ヒミナの方も気にした様子はなく、何かを覚悟するような嘆息を漏らすと、誰もが聞き逃さないように大声で告げた。
「彼は運転LV5の持ち主です」
ざわり。
騒然となる面々を、静かにさせたのはやはりというべきかロイ議長だった。
「そんなまさか! LV3ならまだ理解出来ますが……LV5というのは、本当なのですかな? 何かの間違いでは?」
何人かの神官たちも同意するように頷く。
しかしヒミナはゆっくりと首を横に振った。
「事実です。昨晩、私に降臨された女神様が直接お与えになられました。LV5です」
その場に居合わせた全員が息を飲む。
「なるほど。ではヒミナ様、質問を変えさせていただきます。私の知る限り、運転スキルはLV1であらゆる乗り物を乗りこなせるスキルと記憶しております。LV2で乗り物の性能を完全に熟知し引き出せるスキル、LV3で性能をさらに強化し特殊能力の付与も可能とする能力……現在は世界でも二人しかもっていないスキルです。では、LV4とLV5はどのようなスキルなのでしょう」
ロイの質問にヒミナは頷き、一度呼吸を整えてから答える。
「LV4からは神のみが持つスキルとされています。まず使用した乗り物の神格化ですね。物なら神器、生き物なら神獣とクラスアップするようになります」
「……LV4で、ですか?」
「LV4で、です」
神官たちが顔を見合わせ困惑する。
もはやそれは想像の域を越えてしまったスキルだ。驚けば良いのだろうが、どう驚いたら良いのかが分からない。
「では、LV5は……?」
その問いにヒミナは申し訳なさそうに首を左右に振る。
「乗り物の不滅化と乗り物使用によるあらゆる消耗がほとんどなくなる、という二つ以外判明していません」
「判明していない、とは?」
「そのままの意味です。私に降臨された女神様も直接見たことはないスキルなのです。女神様すら把握されていた効果がその二つだけなのです」
「は……なるほど。では彼の送迎にワイバーンを使いますか」
はっはっはと笑いながら茶化すようにロイが提案する。
ワイバーンは聖皇神国でも五頭しかいない騎乗用の飛竜である。
戦闘に耐えうるものとなればその中の二頭に限られ、繁殖も滅多に行わないため貴重な存在だ。
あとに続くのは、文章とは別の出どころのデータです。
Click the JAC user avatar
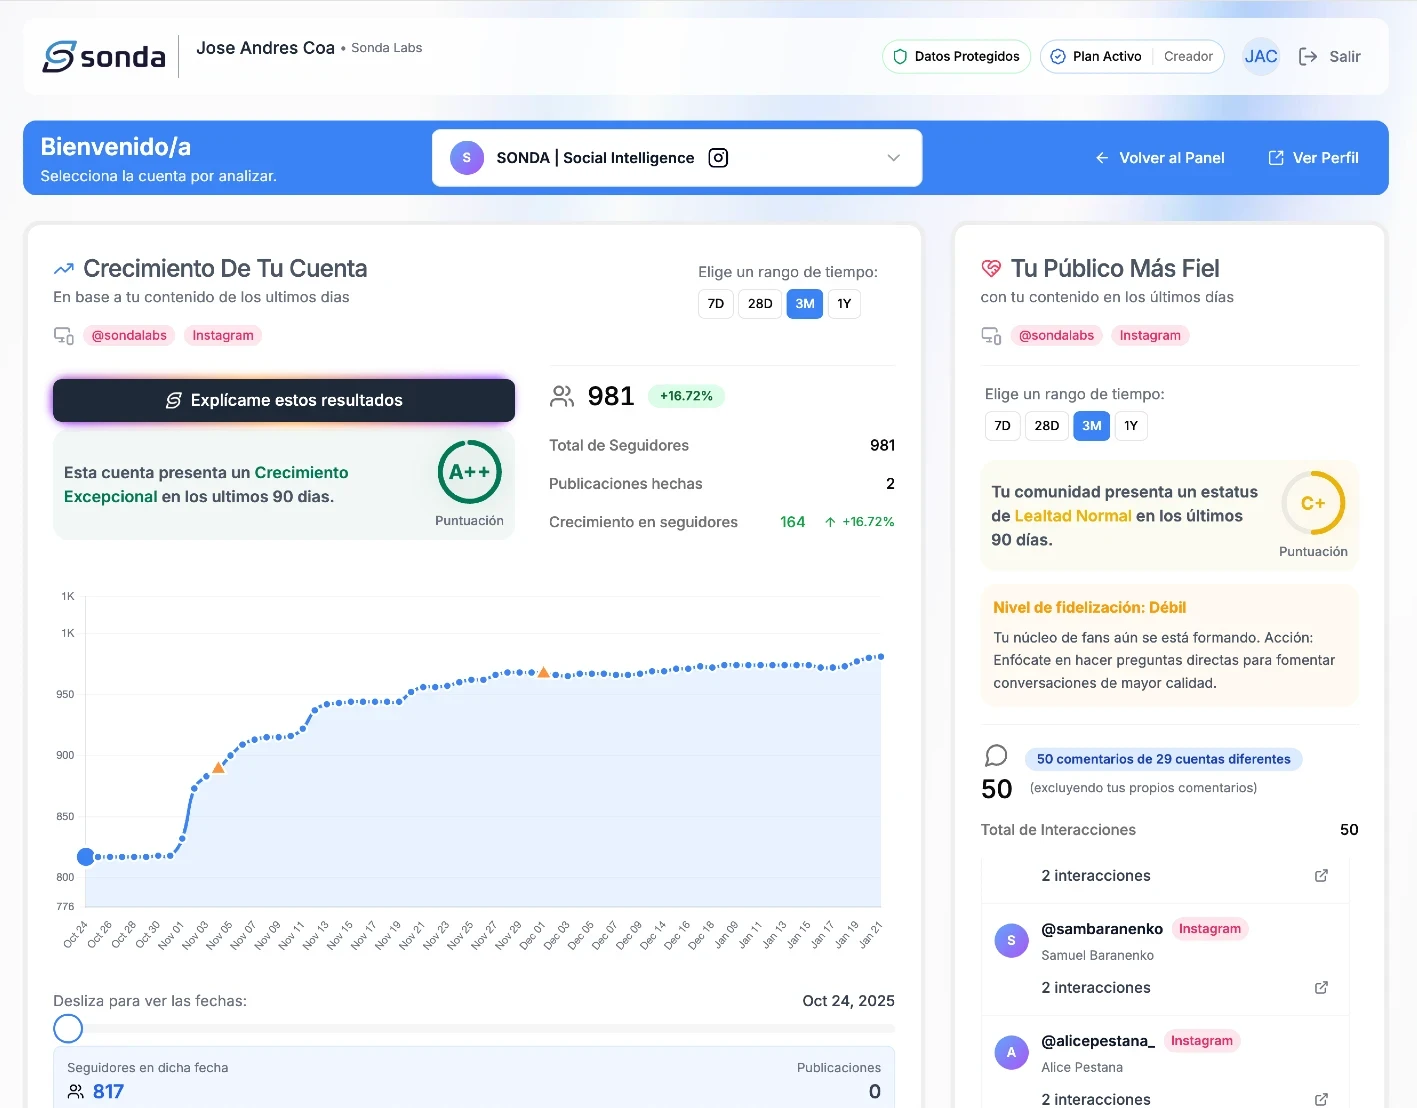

それが強化されれば聖皇神国として非常に心強いのだが。
「神獣となった騎獣は、運転スキル持ち以外に乗られることに抵抗を示すようになりますよ。牛のような温和な性格なら乗せてくれるかも知れませんが」
「下手に乗り物に乗せるのは自身の首を締めるだけ、ということですか」
「もっともあくまで運転スキルの効果なので、彼が運転しなければ効果は発揮されません」
「分かりました。では彼の宗教の戒律に触れない範囲の女性を用意させます」
即座に方針を転換しサンテラの街の利益になるような提案をする。
そんなロイにヒミナは密かに好感を抱くものの、案自体は却下する。
「それは駄目です」
「なぜです? それほどのスキルを持った彼を、まさか野放しに出来ないでしょう?」
「それでロイ議長のご息女が選ばれたら、周囲のみなさんはどう思うでしょう? 逆に考えてもらっても良いですよ」
「抜け駆けになる、と。これはまた厄介ですな」
並の相手ならばそれでも良かっただろう。
しかし瞳夜は、運転LV5というスキルは常識を遥かに超えてしまっている。
単純に言ってしまえば、彼を味方に付けた勢力がそのまま勝者と成り得てしまうのだ。
今の例え話の通りにロイの娘が瞳夜と結ばれることになったら、あるいはそうなるように働きかけたら。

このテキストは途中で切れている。